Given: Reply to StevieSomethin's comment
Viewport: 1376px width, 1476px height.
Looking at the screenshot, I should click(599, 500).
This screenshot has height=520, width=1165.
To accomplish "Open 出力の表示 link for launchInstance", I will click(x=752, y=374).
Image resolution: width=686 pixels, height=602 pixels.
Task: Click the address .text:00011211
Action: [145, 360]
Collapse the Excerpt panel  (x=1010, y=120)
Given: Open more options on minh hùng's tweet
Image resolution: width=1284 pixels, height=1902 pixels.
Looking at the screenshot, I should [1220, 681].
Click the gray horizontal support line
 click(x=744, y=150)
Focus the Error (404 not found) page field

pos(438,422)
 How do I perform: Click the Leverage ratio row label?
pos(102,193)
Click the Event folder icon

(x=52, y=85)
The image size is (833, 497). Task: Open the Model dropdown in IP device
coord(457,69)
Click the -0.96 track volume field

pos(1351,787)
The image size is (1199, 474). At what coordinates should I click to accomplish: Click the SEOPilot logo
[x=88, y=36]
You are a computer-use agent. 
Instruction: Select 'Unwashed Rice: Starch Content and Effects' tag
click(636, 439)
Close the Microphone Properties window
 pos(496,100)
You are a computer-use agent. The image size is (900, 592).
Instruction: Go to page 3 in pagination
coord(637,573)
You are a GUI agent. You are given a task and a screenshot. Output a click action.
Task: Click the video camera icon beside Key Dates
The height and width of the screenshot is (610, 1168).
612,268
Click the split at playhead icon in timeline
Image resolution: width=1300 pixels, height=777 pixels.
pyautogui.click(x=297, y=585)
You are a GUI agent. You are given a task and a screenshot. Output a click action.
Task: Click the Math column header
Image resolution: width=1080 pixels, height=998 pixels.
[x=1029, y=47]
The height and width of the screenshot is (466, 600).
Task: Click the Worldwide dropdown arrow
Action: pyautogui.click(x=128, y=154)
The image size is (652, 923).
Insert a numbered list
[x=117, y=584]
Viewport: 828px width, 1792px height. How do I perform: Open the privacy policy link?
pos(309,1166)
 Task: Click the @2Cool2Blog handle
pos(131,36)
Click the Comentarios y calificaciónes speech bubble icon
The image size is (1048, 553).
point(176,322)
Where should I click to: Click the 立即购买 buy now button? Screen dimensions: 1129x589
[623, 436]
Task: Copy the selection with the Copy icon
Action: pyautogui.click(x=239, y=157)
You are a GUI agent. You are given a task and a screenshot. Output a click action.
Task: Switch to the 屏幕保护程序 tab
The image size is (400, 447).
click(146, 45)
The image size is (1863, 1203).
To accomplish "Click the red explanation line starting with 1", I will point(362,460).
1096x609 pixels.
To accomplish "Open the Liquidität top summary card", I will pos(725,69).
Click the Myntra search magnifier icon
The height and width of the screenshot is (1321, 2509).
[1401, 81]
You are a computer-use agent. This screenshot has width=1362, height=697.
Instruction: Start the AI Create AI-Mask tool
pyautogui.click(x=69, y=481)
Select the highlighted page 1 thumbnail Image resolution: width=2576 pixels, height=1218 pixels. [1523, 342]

PROBLEM TO SOLVE: Render every line of the listing above as a Markdown table with the columns Row and Line, numbering each row and omitting blank lines.

RESPONSE TO THIS EXERCISE:
| Row | Line |
|---|---|
| 1 | Given: Reply to StevieSomethin's comment |
| 2 | Viewport: 1376px width, 1476px height. |
| 3 | Looking at the screenshot, I should click(599, 500). |
| 4 | This screenshot has height=520, width=1165. |
| 5 | To accomplish "Open 出力の表示 link for launchInstance", I will click(x=752, y=374). |
| 6 | Image resolution: width=686 pixels, height=602 pixels. |
| 7 | Task: Click the address .text:00011211 |
| 8 | Action: [145, 360] |
| 9 | Collapse the Excerpt panel  (x=1010, y=120) |
| 10 | Given: Open more options on minh hùng's tweet |
| 11 | Image resolution: width=1284 pixels, height=1902 pixels. |
| 12 | Looking at the screenshot, I should [1220, 681]. |
| 13 | Click the gray horizontal support line |
| 14 |  click(x=744, y=150) |
| 15 | Focus the Error (404 not found) page field |
| 16 | pos(438,422) |
| 17 |  How do I perform: Click the Leverage ratio row label? |
| 18 | pos(102,193) |
| 19 | Click the Event folder icon |
| 20 | (x=52, y=85) |
| 21 | The image size is (833, 497). Task: Open the Model dropdown in IP device |
| 22 | coord(457,69) |
| 23 | Click the -0.96 track volume field |
| 24 | pos(1351,787) |
| 25 | The image size is (1199, 474). At what coordinates should I click to accomplish: Click the SEOPilot logo |
| 26 | [x=88, y=36] |
| 27 | You are a computer-use agent.  |
| 28 | Instruction: Select 'Unwashed Rice: Starch Content and Effects' tag |
| 29 | click(636, 439) |
| 30 | Close the Microphone Properties window |
| 31 |  pos(496,100) |
| 32 | You are a computer-use agent. The image size is (900, 592). |
| 33 | Instruction: Go to page 3 in pagination |
| 34 | coord(637,573) |
| 35 | You are a GUI agent. You are given a task and a screenshot. Output a click action. |
| 36 | Task: Click the video camera icon beside Key Dates |
| 37 | The height and width of the screenshot is (610, 1168). |
| 38 | 612,268 |
| 39 | Click the split at playhead icon in timeline |
| 40 | Image resolution: width=1300 pixels, height=777 pixels. |
| 41 | pyautogui.click(x=297, y=585) |
| 42 | You are a GUI agent. You are given a task and a screenshot. Output a click action. |
| 43 | Task: Click the Math column header |
| 44 | Image resolution: width=1080 pixels, height=998 pixels. |
| 45 | [x=1029, y=47] |
| 46 | The height and width of the screenshot is (466, 600). |
| 47 | Task: Click the Worldwide dropdown arrow |
| 48 | Action: pyautogui.click(x=128, y=154) |
| 49 | The image size is (652, 923). |
| 50 | Insert a numbered list |
| 51 | [x=117, y=584] |
| 52 | Viewport: 828px width, 1792px height. How do I perform: Open the privacy policy link? |
| 53 | pos(309,1166) |
| 54 |  Task: Click the @2Cool2Blog handle |
| 55 | pos(131,36) |
| 56 | Click the Comentarios y calificaciónes speech bubble icon |
| 57 | The image size is (1048, 553). |
| 58 | point(176,322) |
| 59 | Where should I click to: Click the 立即购买 buy now button? Screen dimensions: 1129x589 |
| 60 | [623, 436] |
| 61 | Task: Copy the selection with the Copy icon |
| 62 | Action: pyautogui.click(x=239, y=157) |
| 63 | You are a GUI agent. You are given a task and a screenshot. Output a click action. |
| 64 | Task: Switch to the 屏幕保护程序 tab |
| 65 | The image size is (400, 447). |
| 66 | click(146, 45) |
| 67 | The image size is (1863, 1203). |
| 68 | To accomplish "Click the red explanation line starting with 1", I will point(362,460). |
| 69 | 1096x609 pixels. |
| 70 | To accomplish "Open the Liquidität top summary card", I will pos(725,69). |
| 71 | Click the Myntra search magnifier icon |
| 72 | The height and width of the screenshot is (1321, 2509). |
| 73 | [1401, 81] |
| 74 | You are a computer-use agent. This screenshot has width=1362, height=697. |
| 75 | Instruction: Start the AI Create AI-Mask tool |
| 76 | pyautogui.click(x=69, y=481) |
| 77 | Select the highlighted page 1 thumbnail Image resolution: width=2576 pixels, height=1218 pixels. [1523, 342] |